Essentially, the treatment seemed to have some positive impact on patients, but not any level of impact that can be considered worthy of an NDA submission as things stand. There was one subgroup of patients, however, that demonstrated just such an improvement, and Celyad is going to be focusing on this group and regroup. This group includes those categorized by a particular baseline of what’s called the End Diastolic Volume (EDV) at inclusion.
The market for a treatment like this is potentially huge, with cardiovascular disease being so prevalent across all global regions and demographics. In the US alone, around 600,000 people die of heart disease, and 735,000 people have heart attacks annually. Analysts put the 2015 market valuation at $140 billion, and expect this to grow at a CAGR of circa 2% going forward across the next 5 years.
Market Reaction and Trading Strategy
Celyad is down more than 40% on the data, and this isn’t really that surprising. There’s a chance that this fall could increase beyond these levels as trading picks up towards the end of the week. Markets are very much risk off at the moment, and the chances of an investor putting in a bid for a development stage biotech with what is essentially a failed lead candidate are slim.
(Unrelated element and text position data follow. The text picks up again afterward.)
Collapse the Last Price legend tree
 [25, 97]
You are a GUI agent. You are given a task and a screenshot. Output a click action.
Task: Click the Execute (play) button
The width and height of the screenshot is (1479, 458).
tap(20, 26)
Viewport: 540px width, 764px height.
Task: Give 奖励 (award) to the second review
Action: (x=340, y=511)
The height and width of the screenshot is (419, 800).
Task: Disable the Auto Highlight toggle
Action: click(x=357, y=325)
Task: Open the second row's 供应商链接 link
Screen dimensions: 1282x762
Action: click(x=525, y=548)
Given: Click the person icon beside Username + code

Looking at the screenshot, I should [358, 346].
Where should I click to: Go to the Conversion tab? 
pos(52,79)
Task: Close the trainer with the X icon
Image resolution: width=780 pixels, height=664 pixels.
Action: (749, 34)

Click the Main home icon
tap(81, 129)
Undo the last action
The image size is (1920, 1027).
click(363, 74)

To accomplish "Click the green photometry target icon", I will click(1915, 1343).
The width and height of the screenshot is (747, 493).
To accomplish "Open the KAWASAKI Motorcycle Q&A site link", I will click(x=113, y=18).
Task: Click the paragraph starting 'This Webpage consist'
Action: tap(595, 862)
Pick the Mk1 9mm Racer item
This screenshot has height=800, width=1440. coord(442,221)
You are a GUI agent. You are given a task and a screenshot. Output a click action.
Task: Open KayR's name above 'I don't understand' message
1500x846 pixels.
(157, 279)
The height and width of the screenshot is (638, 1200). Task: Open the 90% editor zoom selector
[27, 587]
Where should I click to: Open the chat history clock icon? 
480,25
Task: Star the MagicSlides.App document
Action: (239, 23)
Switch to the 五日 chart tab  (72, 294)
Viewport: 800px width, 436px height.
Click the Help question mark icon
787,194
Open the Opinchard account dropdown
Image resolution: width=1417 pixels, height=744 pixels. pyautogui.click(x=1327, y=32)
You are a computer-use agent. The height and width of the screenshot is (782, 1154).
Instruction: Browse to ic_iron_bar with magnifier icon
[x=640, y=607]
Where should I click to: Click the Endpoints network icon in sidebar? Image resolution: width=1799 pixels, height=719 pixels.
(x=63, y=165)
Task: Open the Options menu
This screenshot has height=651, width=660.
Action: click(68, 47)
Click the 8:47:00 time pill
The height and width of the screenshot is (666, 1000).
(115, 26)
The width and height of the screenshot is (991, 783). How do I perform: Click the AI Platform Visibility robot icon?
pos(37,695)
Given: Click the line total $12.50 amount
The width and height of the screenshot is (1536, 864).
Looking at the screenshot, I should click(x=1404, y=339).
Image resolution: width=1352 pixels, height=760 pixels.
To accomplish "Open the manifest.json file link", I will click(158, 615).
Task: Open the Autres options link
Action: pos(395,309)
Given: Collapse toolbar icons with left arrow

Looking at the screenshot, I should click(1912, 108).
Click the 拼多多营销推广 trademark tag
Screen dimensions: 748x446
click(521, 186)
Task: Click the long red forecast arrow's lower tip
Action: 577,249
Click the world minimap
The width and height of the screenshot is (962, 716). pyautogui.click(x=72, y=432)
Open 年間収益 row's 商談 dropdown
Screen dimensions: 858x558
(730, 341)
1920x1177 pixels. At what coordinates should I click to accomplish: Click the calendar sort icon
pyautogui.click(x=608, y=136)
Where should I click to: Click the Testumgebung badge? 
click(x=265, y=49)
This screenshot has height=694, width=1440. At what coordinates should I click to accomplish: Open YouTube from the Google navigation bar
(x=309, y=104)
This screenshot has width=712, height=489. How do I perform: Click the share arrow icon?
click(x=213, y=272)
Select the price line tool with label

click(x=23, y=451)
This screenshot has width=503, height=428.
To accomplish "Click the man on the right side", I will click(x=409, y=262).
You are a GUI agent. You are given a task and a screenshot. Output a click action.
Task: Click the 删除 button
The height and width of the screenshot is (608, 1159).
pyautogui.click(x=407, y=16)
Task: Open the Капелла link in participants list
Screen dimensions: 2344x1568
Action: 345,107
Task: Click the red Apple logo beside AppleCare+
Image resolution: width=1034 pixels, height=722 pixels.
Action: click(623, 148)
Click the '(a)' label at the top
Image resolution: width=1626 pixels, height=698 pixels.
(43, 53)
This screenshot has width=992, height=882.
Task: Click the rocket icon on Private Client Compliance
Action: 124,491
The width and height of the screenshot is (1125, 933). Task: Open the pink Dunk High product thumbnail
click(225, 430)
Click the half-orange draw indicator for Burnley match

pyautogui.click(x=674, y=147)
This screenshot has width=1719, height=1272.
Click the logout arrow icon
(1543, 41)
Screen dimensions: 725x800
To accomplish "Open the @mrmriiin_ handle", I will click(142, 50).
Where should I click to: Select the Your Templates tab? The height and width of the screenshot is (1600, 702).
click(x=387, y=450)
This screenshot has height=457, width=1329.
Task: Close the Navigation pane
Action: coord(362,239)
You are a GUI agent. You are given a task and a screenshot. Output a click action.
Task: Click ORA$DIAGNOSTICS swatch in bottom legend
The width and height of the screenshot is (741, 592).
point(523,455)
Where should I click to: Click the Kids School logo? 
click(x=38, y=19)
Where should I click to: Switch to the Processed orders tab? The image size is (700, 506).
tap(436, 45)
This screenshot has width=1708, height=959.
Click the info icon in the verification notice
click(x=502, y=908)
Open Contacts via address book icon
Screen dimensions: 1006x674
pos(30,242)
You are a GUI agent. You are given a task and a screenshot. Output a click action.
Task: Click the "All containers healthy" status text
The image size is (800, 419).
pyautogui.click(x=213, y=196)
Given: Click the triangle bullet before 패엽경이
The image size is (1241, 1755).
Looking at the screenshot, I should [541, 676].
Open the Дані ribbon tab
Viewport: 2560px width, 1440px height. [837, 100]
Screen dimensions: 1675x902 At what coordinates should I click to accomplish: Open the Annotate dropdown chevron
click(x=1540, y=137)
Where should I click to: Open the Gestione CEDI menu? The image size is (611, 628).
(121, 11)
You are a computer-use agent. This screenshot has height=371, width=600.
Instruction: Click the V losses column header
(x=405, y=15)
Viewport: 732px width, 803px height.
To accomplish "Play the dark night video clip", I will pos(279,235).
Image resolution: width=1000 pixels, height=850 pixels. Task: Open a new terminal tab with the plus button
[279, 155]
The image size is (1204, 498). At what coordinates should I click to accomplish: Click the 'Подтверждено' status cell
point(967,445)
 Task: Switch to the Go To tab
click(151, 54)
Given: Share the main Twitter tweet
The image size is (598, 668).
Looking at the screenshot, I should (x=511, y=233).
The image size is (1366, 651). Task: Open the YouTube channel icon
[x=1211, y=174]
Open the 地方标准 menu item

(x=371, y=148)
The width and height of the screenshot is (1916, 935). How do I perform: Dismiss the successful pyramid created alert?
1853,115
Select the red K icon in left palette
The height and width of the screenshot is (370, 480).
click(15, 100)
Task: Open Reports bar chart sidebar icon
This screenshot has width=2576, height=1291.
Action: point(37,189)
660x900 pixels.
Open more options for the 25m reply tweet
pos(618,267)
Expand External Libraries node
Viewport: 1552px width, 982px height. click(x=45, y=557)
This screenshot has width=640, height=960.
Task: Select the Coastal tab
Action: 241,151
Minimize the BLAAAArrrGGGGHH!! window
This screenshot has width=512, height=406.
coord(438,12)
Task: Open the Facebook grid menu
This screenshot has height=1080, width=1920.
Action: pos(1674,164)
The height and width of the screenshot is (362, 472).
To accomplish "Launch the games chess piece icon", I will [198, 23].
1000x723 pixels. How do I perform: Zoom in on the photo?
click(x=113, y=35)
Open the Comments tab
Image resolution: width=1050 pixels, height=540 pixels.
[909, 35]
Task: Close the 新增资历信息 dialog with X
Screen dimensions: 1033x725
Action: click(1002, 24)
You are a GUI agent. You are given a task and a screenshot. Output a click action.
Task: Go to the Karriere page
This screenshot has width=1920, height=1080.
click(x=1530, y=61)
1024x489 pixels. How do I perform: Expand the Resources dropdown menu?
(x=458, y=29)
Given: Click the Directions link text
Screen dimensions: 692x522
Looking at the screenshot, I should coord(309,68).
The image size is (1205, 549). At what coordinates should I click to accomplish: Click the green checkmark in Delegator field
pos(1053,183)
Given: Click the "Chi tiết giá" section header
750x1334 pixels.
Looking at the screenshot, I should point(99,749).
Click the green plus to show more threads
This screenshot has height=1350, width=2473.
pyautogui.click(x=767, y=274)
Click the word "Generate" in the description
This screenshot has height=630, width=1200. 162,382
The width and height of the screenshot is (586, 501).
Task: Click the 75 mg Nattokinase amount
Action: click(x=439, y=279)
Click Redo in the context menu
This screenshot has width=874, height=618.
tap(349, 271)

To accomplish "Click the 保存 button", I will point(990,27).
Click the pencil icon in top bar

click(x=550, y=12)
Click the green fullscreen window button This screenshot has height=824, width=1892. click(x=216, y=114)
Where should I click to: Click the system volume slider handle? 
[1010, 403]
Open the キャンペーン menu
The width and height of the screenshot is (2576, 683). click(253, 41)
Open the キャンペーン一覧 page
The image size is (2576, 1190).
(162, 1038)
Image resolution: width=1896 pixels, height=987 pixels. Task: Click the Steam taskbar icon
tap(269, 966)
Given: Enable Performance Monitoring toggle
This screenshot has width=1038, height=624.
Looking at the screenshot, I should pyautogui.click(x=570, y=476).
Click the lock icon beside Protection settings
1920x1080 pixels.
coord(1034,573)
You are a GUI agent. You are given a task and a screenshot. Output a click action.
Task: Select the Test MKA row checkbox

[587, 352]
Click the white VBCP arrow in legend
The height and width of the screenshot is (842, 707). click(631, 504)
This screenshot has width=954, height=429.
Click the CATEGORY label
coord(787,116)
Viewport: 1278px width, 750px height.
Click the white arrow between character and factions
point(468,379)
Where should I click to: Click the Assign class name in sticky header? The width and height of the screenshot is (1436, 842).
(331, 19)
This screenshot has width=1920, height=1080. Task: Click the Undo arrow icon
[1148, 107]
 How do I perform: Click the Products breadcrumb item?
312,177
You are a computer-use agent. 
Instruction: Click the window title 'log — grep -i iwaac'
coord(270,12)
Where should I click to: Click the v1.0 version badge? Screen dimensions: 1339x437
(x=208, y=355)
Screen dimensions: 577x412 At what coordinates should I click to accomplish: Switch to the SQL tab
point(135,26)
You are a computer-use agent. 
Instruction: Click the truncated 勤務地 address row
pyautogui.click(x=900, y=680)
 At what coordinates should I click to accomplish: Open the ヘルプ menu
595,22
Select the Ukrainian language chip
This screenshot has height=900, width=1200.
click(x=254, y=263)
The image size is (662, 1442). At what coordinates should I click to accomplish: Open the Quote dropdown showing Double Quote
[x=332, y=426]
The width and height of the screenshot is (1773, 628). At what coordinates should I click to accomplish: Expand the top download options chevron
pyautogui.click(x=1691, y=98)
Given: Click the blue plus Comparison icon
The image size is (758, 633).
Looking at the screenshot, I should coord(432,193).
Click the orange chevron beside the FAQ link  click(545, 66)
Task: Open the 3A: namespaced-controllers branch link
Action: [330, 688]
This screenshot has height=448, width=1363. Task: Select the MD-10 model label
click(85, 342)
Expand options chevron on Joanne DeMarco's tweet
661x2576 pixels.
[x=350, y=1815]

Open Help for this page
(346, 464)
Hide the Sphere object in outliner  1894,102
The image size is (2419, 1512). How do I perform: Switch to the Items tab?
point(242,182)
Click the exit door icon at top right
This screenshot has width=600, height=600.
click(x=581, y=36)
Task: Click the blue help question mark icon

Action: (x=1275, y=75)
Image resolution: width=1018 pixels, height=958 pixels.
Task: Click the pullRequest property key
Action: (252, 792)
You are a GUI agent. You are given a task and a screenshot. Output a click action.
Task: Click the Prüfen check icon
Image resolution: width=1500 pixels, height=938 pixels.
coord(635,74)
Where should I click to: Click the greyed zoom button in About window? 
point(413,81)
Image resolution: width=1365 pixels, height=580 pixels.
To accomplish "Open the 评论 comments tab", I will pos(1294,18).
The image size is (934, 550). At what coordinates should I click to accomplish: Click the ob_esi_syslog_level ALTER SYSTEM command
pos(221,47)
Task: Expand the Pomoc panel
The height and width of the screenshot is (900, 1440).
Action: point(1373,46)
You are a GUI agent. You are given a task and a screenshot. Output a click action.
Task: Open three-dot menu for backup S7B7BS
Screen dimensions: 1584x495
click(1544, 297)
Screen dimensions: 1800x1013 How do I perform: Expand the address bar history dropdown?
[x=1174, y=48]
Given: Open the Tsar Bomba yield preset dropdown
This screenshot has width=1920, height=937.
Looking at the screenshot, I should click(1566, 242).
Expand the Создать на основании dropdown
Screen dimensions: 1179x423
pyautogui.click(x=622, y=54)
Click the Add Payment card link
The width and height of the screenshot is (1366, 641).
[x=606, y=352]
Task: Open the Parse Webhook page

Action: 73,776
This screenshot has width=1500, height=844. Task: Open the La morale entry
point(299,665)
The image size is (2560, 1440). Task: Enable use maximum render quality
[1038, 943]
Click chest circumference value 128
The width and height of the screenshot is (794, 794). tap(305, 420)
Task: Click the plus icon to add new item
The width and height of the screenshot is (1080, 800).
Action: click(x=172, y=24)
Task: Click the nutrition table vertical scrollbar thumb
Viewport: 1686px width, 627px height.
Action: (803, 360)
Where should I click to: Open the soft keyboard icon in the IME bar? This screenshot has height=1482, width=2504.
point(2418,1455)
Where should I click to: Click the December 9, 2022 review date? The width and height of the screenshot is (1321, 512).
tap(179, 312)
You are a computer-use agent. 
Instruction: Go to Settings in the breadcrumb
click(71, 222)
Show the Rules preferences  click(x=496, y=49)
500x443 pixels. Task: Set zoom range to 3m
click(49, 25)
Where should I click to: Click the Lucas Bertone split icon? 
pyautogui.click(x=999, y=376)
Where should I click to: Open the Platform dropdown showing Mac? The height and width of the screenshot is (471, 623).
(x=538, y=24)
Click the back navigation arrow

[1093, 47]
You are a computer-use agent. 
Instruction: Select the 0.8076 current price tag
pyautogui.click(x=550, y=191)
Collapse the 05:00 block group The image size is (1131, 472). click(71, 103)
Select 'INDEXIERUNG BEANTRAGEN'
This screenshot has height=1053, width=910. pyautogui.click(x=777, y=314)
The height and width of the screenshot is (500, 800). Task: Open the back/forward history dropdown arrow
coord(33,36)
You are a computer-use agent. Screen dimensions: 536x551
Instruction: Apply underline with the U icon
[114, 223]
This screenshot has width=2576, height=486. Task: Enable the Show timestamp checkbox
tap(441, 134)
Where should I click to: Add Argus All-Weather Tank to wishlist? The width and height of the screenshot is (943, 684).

There might be an opportunity, however, to take advantage of the pullback longer term. As we mentioned a little earlier, the treatment met its endpoint in a subset of patients, and Celyad management has stated it intends to use this data to set up a second Phase III, this time in the US, in the same indication.
The assumption here is that the company will set out using the subset as a primary endpoint ahead of the ones used in the European trial, and as such, may yield some improved results when topline hits. It’s speculative, but far from impossible. Investors interested in bottom picking can afford to wait on this one until the Phase III takes shape. The company still has plenty of money so there is room financially for another Phase III.